Comprendí de inmediato que le agradaba que le contemplara, pero le sonreí con esfuerzo para demostrarle que no le tenía miedo.

– ¿Quién era ese judío ahorcado? ¿Lo sabes?

– Algo más allá de su casa hay otra amarilla. Dicen que Mose Hamon, el querido médico del anterior sultán, que era inmensamente rico, ocultó allí durante años a su mantenida, una judía de Amasya, y al hermano de ésta. Al parecer unos años antes un joven griego había desaparecido en el barrio judío de Amasya en vísperas de Pascua y la gente decía que lo habían estrangulado para hacer pan ácimo con su sangre. En cuanto aparecieron unos testigos falsos comenzó la matanza de judíos pero el querido médico del sultán consiguió sacar a aquella hermosa mujer y a su hermano y, con permiso del sultán, esconderlos. Al morir el sultán, sus enemigos no pudieron atrapar a la hermosa mujer, pero consiguieron que ahorcaran al hermano, que vivía solo.

– Si Seküre no espera a que mi hermano vuelva de la guerra también a ella la castigarán -dijo Hasan entregándome las cartas.

Pero en su cara no se leía la ira ni la ambición, sino ese desvalimiento y esa desdicha tan propios de los auténticos enamorados. Por un instante vi en sus ojos que, sin que pasara mucho, el amor convertiría a aquel hombre en un anciano. El dinero que había comenzado a ganar en las aduanas no le había servido en absoluto para rejuvenecerle. Después de tanta mirada ofendida y tanta amenaza se me ocurrió que todavía sería capaz de preguntarme cómo podría convencer a Seküre. Pero ya se había acercado tanto a convertirse en un hombre absolutamente malvado como para no preguntarlo. En cuanto uno acepta que es malo, y el ser rechazado en el amor es una razón importante para llegar a serlo, la crueldad surge luego con facilidad. Me dieron tanto miedo aquella terrible espada roja de la que hablaban los niños, que cortaba todo lo que tocaba, y las cosas que se me pasaban por la imaginación, que me lancé a la calle desesperada y nerviosa, como si quisiera huir de allí.
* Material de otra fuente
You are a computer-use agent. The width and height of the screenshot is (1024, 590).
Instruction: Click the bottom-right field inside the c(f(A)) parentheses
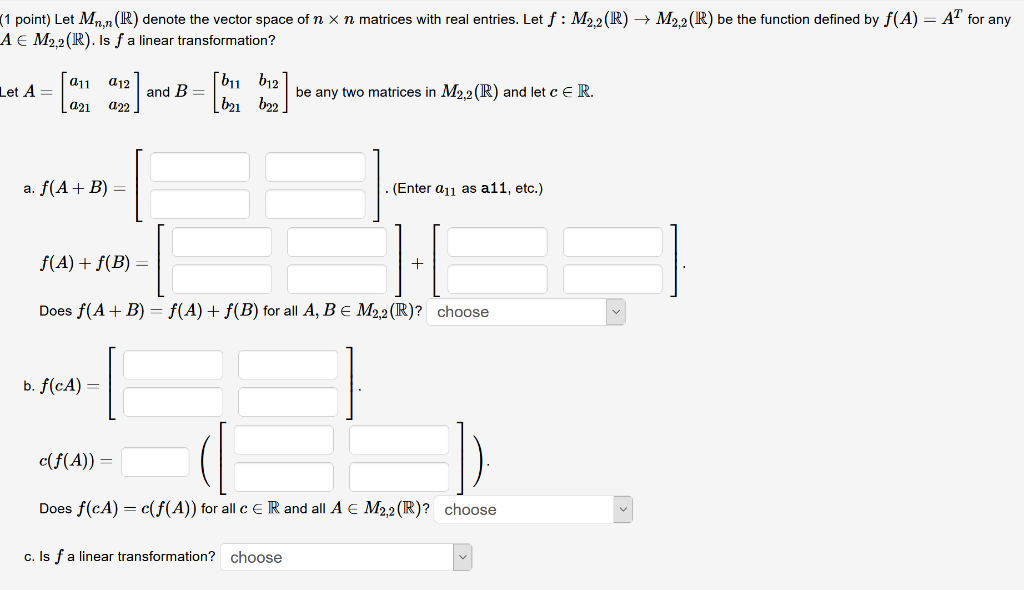(x=399, y=476)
Y así fue como me pillaron desprevenida los insultos del pordiosero tártaro. Pero me recuperé enseguida y dejé muy despacio en su pañuelo una piedra que había recogido del suelo.

– Toma, tártaro tiñoso -le dije.

Contemplé sin reírme cómo alargaba la mano para coger la piedra creyendo que era dinero. Sin escuchar sus insultos, me fui a casa de una de mis hijas, a la que había casado después de encontrarle un buen novio.

Mi querida hija me sacó un hojaldre con espinacas que le había sobrado del día anterior pero que aún seguía estando crujiente; para el almuerzo estaba preparando un guisado de cordero con abundante salsa y ligeramente ácido por las ciruelas, tal y como a mí me gusta; para no romperle el corazón me esperé a que terminara y me comí dos cazos rebosantes con pan tierno. Había preparado también un estupendo jarabe de uvas y, sin dudarlo un segundo, le pedí mermelada de rosas, le añadí una cucharada al jarabe, me lo tomé para que me pasara bien la comida y le llevé sus cartas a mi triste Seküre.